DOCUMENT SEGMENT>
-*-

According to \cite{BelMul00b}, all twist-three GPDs are decomposed into the
so-called WW term $F^{WW}_\pm$ (later recalculated in Ref.\
\cite{KivPol00}) and a function $F^{qGq}_\pm $ that contains new dynamical
information arising from antiquark-gluon-quark correlations:
\begin{eqnarray}
F^3_\pm = F^{WW}_\pm + F^{qGq}_\pm \, .
\end{eqnarray}

The WW parts are expressed solely in terms of the twist-two functions $F =
\{ H, E, \widetilde H, \widetilde E\}$ and have the following form
\begin{eqnarray}
\label{Def-Ftw3}
&& F^{WW}_+ (x, \xi)
= \int_{-1}^{1} \frac{d y}{\xi} \,
W_+ \left( \frac{x}{\xi}, \frac{y}{\xi} \right)
\left(
y \frac{\stackrel{\leftarrow}{\partial}}{\partial y}
-
\xi \frac{\stackrel{\rightarrow}{\partial}}{\partial \xi}
\right)
F (y, \xi)
- \frac{1}{\xi} F (x, \xi)
-
\frac{4 M^2 \, F^\perp_+ (x, \xi)}
{(1 - \xi^2)(\Delta^2 - \Delta^2_{\rm min})}
\, ,
\nonumber\\
&& F^{WW}_- (x, \xi)
= - \int_{- 1}^{1} \frac{d y}{\xi} \,
W_- \left( \frac{x}{\xi}, \frac{y}{\xi} \right)
\left(
y \frac{\stackrel{\leftarrow}{\partial}}{\partial y}
-
\xi \frac{\stackrel{\rightarrow}{\partial}}{\partial \xi}
\right)
F (y, \xi) -
\frac{4 M^2 \, F^\perp_- (x, \xi)}
{(1 - \xi^2)(\Delta^2 - \Delta^2_{\rm min})}
\, ,
\end{eqnarray}
for the `$+$' and `$-$' component of the twist-three GPDs in the
WW-approximation, respectively. The minimum value of the momentum transfer
squared $\Delta_{\rm min}^2$ is given below in Eq.\ (\ref{Def-tmin}).
 The functions $F^\perp_\pm$ specifically
appear  for the spin-$1/2$ targets, cf.\ Refs.\
\cite{BelMul00b,KivPolSchTer00,RadWei00,BelKirMulSch00c,AniTer01,Anietal01}
for the pion target, and read
\begin{eqnarray}
H^\perp_\pm (x, \xi)
\!\!\!&=&\!\!\! \mp \frac{\Delta^2}{4 M^2} \int_{- 1}^{1} d y
\left\{ \xi W_\pm \left( \frac{x}{\xi}, \frac{y}{\xi} \right)
\left( H + E \right) (y, \xi)
- W_\mp \left( \frac{x}{\xi}, \frac{y}{\xi} \right)
\widetilde H (y, \xi) \right\} ,
\nonumber\\
E^\perp_\pm (x, \xi)
\!\!\!&=&\!\!\! \pm \int_{- 1}^{1} d y
\left\{ \xi W_\pm \left( \frac{x}{\xi}, \frac{y}{\xi} \right)

-*-

PARTS OF THE EXERCISE>
1. Answer these questions from the GPD excerpt:
(a) The function F^{qGq} holds new dynamical information arising from what kind of correlations?
(b) The WW parts are expressed solely in terms of which functions?
(c) For what kind of targets do the functions F^⊥ specifically appear?
2. Return the part of the GPD excerpt from "The functions $F^\perp_\pm$" to "E \right) (y, \xi)", copied word for word.

RECORD EXCERPTS>
-*-

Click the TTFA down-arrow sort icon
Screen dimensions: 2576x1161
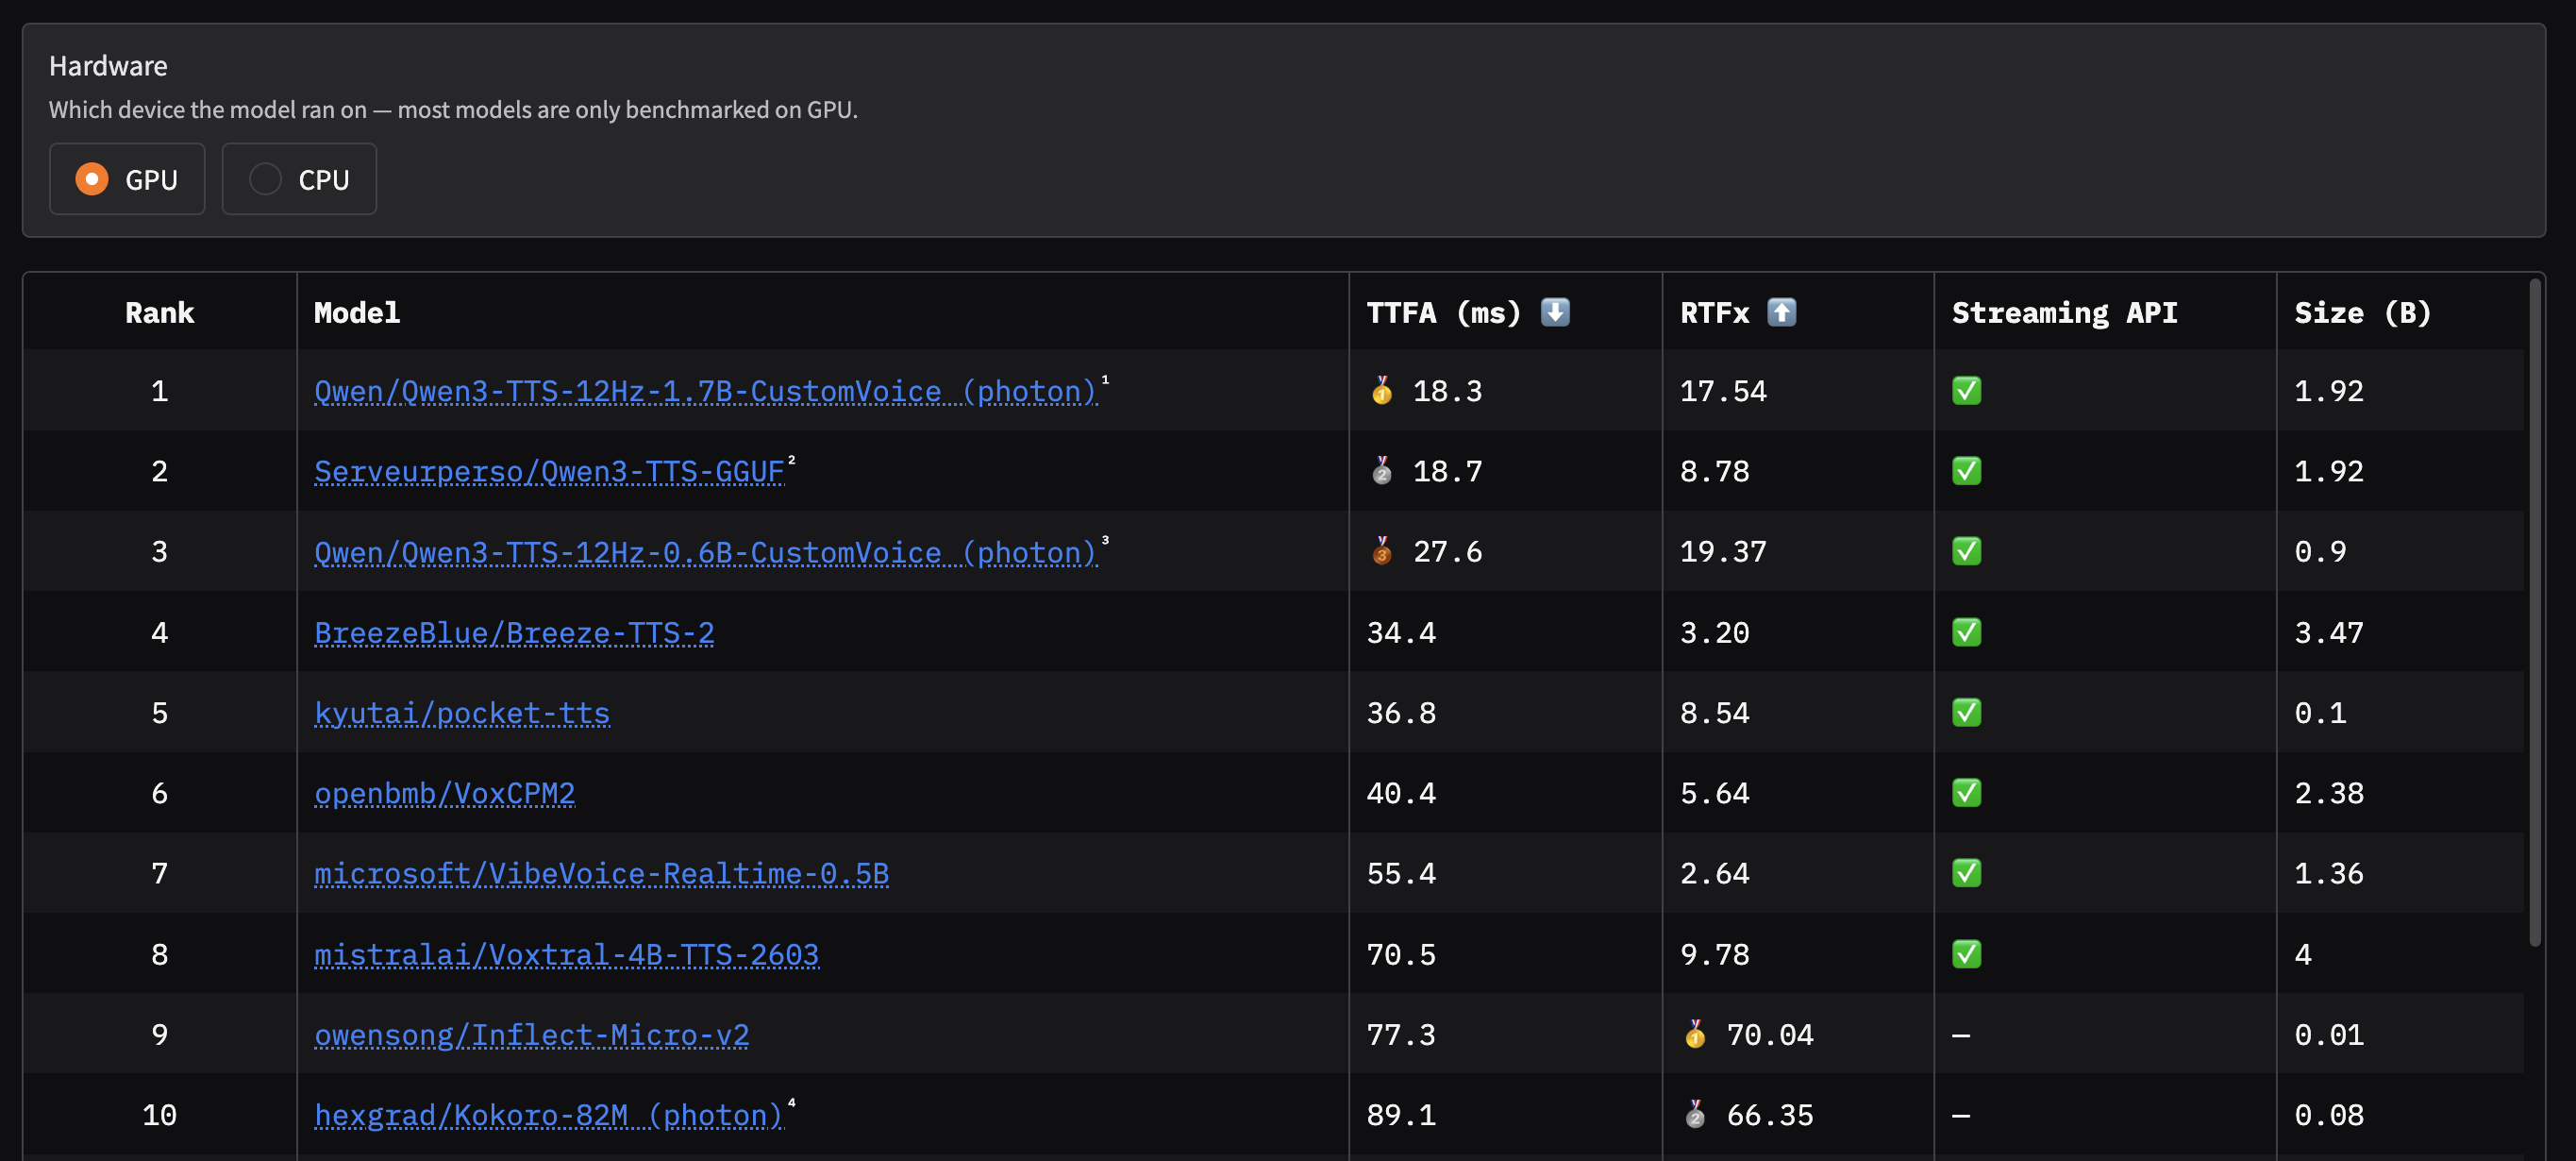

-*-

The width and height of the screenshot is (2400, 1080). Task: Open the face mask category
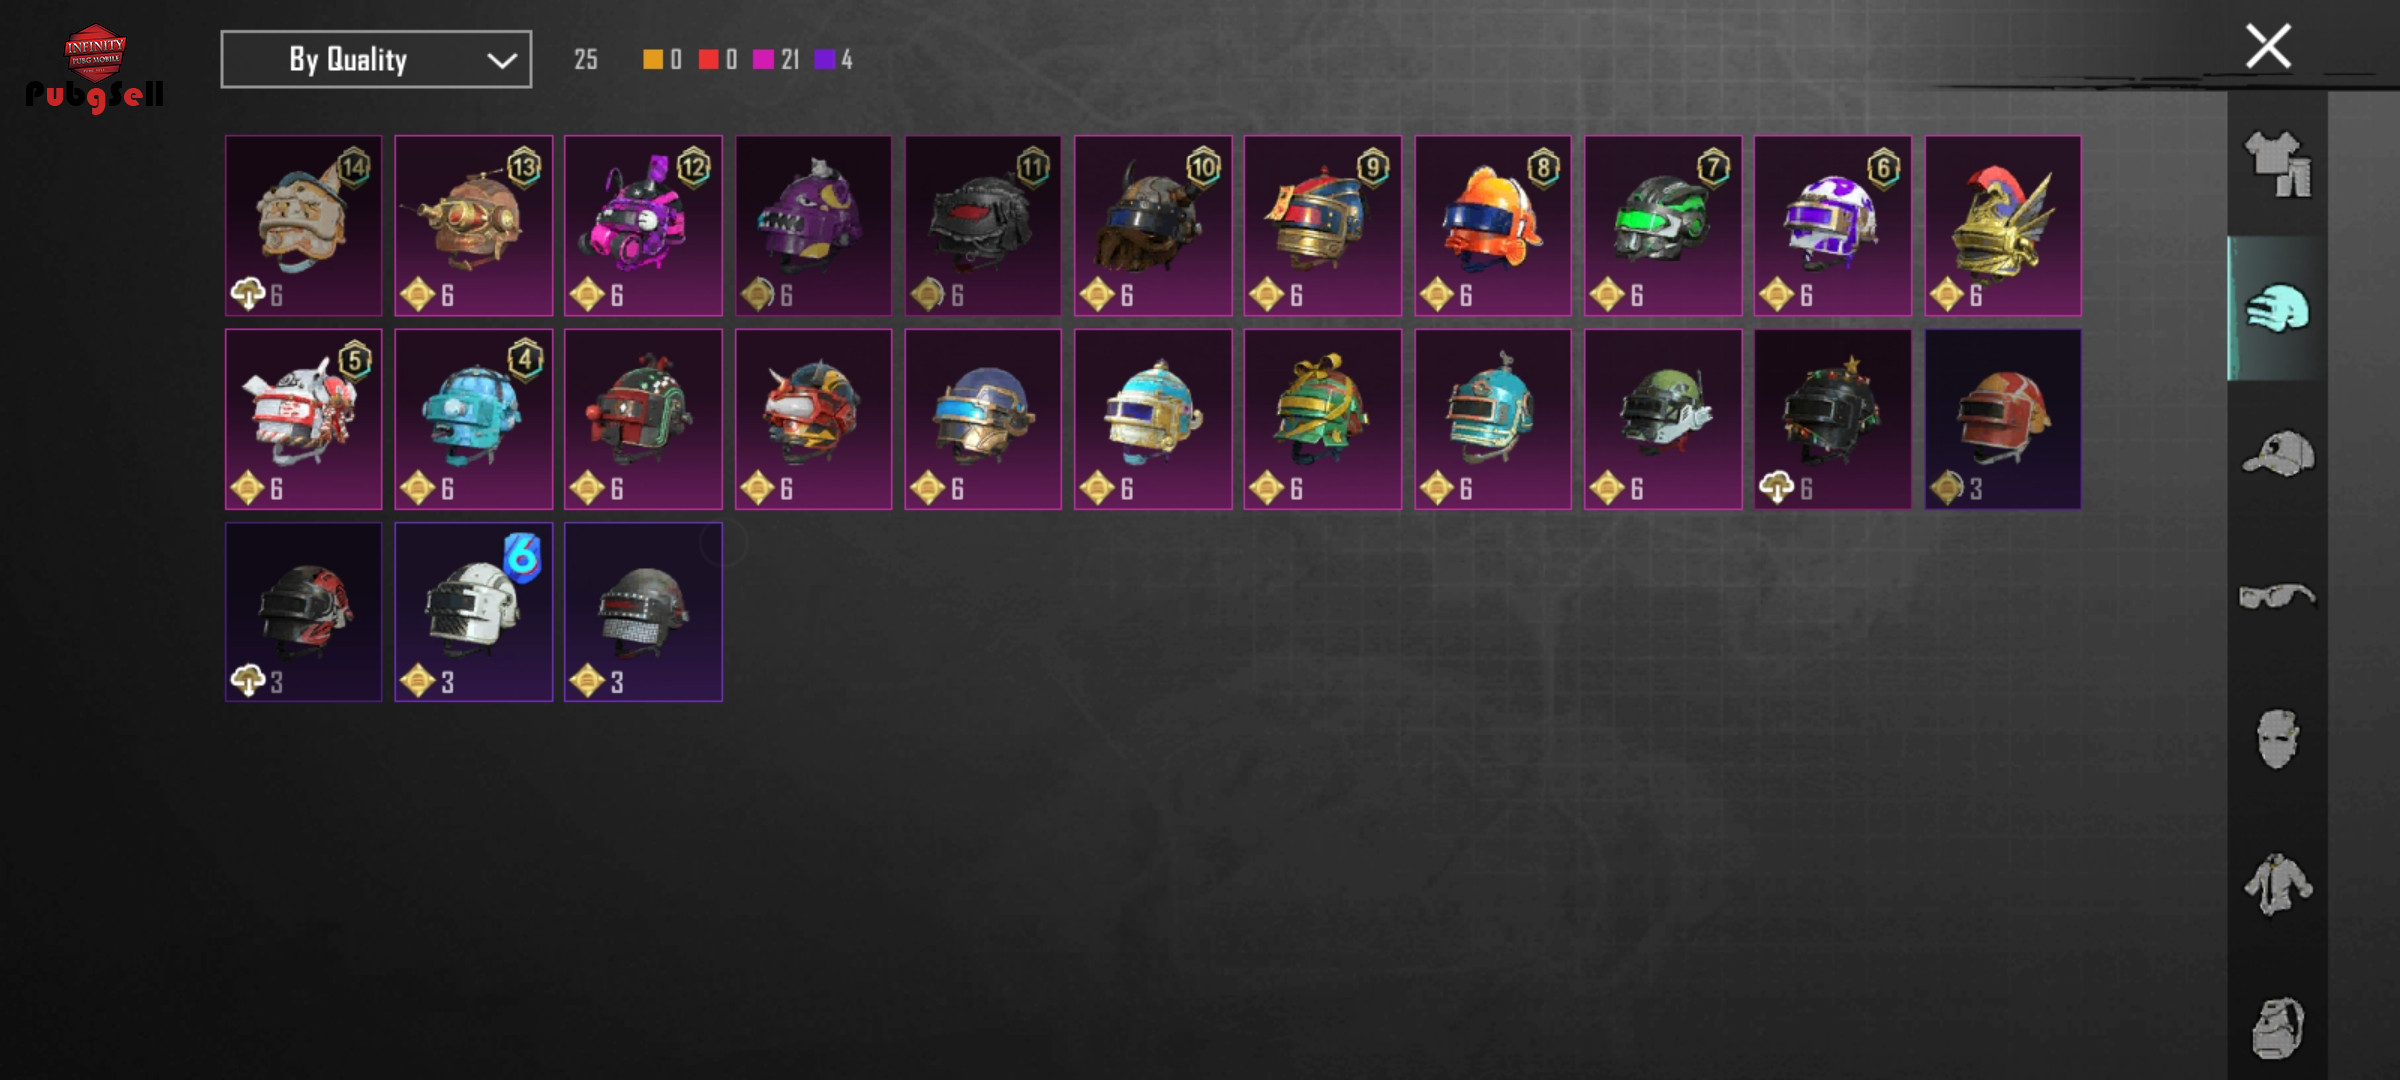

-*-

THE SOLUTIONS>
1.
(a) Antiquark-gluon-quark correlations.
(b) The twist-two functions H, E, H̃ and Ẽ.
(c) Spin-1/2 targets.

2.
The functions $F^\perp_\pm$ specifically
appear  for the spin-$1/2$ targets, cf.\ Refs.\
\cite{BelMul00b,KivPolSchTer00,RadWei00,BelKirMulSch00c,AniTer01,Anietal01}
for the pion target, and read
\begin{eqnarray}
H^\perp_\pm (x, \xi)
\!\!\!&=&\!\!\! \mp \frac{\Delta^2}{4 M^2} \int_{- 1}^{1} d y
\left\{ \xi W_\pm \left( \frac{x}{\xi}, \frac{y}{\xi} \right)
\left( H + E \right) (y, \xi)